◆ **ASSIGNED TASK**: Once you have read the data below, please repeat all of it exactly.

◆ **SOURCE RECORDS**:
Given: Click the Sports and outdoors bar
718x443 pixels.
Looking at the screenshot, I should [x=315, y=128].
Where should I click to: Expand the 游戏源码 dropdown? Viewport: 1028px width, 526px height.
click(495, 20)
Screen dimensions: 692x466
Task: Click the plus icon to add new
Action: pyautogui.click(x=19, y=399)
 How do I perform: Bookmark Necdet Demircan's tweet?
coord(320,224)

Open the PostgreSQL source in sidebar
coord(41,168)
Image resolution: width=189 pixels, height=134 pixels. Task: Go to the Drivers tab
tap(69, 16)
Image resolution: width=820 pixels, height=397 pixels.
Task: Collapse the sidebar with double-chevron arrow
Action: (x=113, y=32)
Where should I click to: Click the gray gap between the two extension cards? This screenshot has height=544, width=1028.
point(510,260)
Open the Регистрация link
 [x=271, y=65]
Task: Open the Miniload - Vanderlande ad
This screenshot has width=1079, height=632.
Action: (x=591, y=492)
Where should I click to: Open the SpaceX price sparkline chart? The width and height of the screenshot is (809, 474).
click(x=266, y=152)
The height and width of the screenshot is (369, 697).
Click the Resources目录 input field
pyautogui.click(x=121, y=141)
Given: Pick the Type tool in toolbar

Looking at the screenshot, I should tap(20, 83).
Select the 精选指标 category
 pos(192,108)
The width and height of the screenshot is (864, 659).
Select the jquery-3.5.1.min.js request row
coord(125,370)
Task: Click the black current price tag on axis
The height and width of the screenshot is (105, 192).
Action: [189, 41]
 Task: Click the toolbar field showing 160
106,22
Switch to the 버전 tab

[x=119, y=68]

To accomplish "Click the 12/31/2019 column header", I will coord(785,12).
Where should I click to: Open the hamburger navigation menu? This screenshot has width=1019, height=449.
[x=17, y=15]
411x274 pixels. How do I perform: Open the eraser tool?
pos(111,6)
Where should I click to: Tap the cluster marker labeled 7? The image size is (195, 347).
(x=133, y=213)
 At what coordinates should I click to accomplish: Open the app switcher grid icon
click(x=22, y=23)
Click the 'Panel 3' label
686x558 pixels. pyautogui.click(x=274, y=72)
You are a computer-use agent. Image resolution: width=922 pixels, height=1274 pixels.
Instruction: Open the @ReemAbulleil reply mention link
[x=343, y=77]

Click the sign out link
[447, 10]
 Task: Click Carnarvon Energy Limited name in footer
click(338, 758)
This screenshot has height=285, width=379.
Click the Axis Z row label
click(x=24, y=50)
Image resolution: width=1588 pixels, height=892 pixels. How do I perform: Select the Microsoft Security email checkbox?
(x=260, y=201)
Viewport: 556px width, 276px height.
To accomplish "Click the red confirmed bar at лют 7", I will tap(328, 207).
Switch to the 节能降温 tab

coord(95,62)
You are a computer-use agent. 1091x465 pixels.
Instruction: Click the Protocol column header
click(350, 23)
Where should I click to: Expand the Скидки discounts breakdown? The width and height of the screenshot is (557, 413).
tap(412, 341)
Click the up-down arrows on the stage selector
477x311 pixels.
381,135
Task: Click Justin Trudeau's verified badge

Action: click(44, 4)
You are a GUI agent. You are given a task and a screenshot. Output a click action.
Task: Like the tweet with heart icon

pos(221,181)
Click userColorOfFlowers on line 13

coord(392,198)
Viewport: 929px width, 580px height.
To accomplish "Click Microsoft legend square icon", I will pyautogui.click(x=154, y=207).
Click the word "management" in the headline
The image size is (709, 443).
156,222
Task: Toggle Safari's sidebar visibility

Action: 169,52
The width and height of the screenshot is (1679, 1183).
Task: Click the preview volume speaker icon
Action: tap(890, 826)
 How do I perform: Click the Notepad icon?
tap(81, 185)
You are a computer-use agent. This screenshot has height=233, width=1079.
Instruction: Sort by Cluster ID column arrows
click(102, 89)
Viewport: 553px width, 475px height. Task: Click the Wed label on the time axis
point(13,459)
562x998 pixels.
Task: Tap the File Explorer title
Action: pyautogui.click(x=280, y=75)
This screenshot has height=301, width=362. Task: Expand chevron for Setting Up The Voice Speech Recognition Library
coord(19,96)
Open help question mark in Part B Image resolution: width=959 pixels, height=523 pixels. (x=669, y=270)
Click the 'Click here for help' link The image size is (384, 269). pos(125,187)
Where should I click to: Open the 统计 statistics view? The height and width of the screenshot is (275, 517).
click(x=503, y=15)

◆ **SOLUTION FOR THIS EXERCISE**:
Given: Click the Sports and outdoors bar
718x443 pixels.
Looking at the screenshot, I should [x=315, y=128].
Where should I click to: Expand the 游戏源码 dropdown? Viewport: 1028px width, 526px height.
click(495, 20)
Screen dimensions: 692x466
Task: Click the plus icon to add new
Action: pyautogui.click(x=19, y=399)
 How do I perform: Bookmark Necdet Demircan's tweet?
coord(320,224)

Open the PostgreSQL source in sidebar
coord(41,168)
Image resolution: width=189 pixels, height=134 pixels. Task: Go to the Drivers tab
tap(69, 16)
Image resolution: width=820 pixels, height=397 pixels.
Task: Collapse the sidebar with double-chevron arrow
Action: (x=113, y=32)
Where should I click to: Click the gray gap between the two extension cards? This screenshot has height=544, width=1028.
point(510,260)
Open the Регистрация link
 [x=271, y=65]
Task: Open the Miniload - Vanderlande ad
This screenshot has width=1079, height=632.
Action: (x=591, y=492)
Where should I click to: Open the SpaceX price sparkline chart? The width and height of the screenshot is (809, 474).
click(x=266, y=152)
The height and width of the screenshot is (369, 697).
Click the Resources目录 input field
pyautogui.click(x=121, y=141)
Given: Pick the Type tool in toolbar

Looking at the screenshot, I should tap(20, 83).
Select the 精选指标 category
 pos(192,108)
The width and height of the screenshot is (864, 659).
Select the jquery-3.5.1.min.js request row
coord(125,370)
Task: Click the black current price tag on axis
The height and width of the screenshot is (105, 192).
Action: [189, 41]
 Task: Click the toolbar field showing 160
106,22
Switch to the 버전 tab

[x=119, y=68]

To accomplish "Click the 12/31/2019 column header", I will coord(785,12).
Where should I click to: Open the hamburger navigation menu? This screenshot has width=1019, height=449.
[x=17, y=15]
411x274 pixels. How do I perform: Open the eraser tool?
pos(111,6)
Where should I click to: Tap the cluster marker labeled 7? The image size is (195, 347).
(x=133, y=213)
 At what coordinates should I click to accomplish: Open the app switcher grid icon
click(x=22, y=23)
Click the 'Panel 3' label
686x558 pixels. pyautogui.click(x=274, y=72)
You are a computer-use agent. Image resolution: width=922 pixels, height=1274 pixels.
Instruction: Open the @ReemAbulleil reply mention link
[x=343, y=77]

Click the sign out link
[447, 10]
 Task: Click Carnarvon Energy Limited name in footer
click(338, 758)
This screenshot has height=285, width=379.
Click the Axis Z row label
click(x=24, y=50)
Image resolution: width=1588 pixels, height=892 pixels. How do I perform: Select the Microsoft Security email checkbox?
(x=260, y=201)
Viewport: 556px width, 276px height.
To accomplish "Click the red confirmed bar at лют 7", I will tap(328, 207).
Switch to the 节能降温 tab

coord(95,62)
You are a computer-use agent. 1091x465 pixels.
Instruction: Click the Protocol column header
click(350, 23)
Where should I click to: Expand the Скидки discounts breakdown? The width and height of the screenshot is (557, 413).
tap(412, 341)
Click the up-down arrows on the stage selector
477x311 pixels.
381,135
Task: Click Justin Trudeau's verified badge

Action: click(44, 4)
You are a GUI agent. You are given a task and a screenshot. Output a click action.
Task: Like the tweet with heart icon

pos(221,181)
Click userColorOfFlowers on line 13

coord(392,198)
Viewport: 929px width, 580px height.
To accomplish "Click Microsoft legend square icon", I will pyautogui.click(x=154, y=207).
Click the word "management" in the headline
The image size is (709, 443).
156,222
Task: Toggle Safari's sidebar visibility

Action: 169,52
The width and height of the screenshot is (1679, 1183).
Task: Click the preview volume speaker icon
Action: tap(890, 826)
 How do I perform: Click the Notepad icon?
tap(81, 185)
You are a computer-use agent. This screenshot has height=233, width=1079.
Instruction: Sort by Cluster ID column arrows
click(102, 89)
Viewport: 553px width, 475px height. Task: Click the Wed label on the time axis
point(13,459)
562x998 pixels.
Task: Tap the File Explorer title
Action: pyautogui.click(x=280, y=75)
This screenshot has height=301, width=362. Task: Expand chevron for Setting Up The Voice Speech Recognition Library
coord(19,96)
Open help question mark in Part B Image resolution: width=959 pixels, height=523 pixels. (x=669, y=270)
Click the 'Click here for help' link The image size is (384, 269). pos(125,187)
Where should I click to: Open the 统计 statistics view? The height and width of the screenshot is (275, 517).
click(x=503, y=15)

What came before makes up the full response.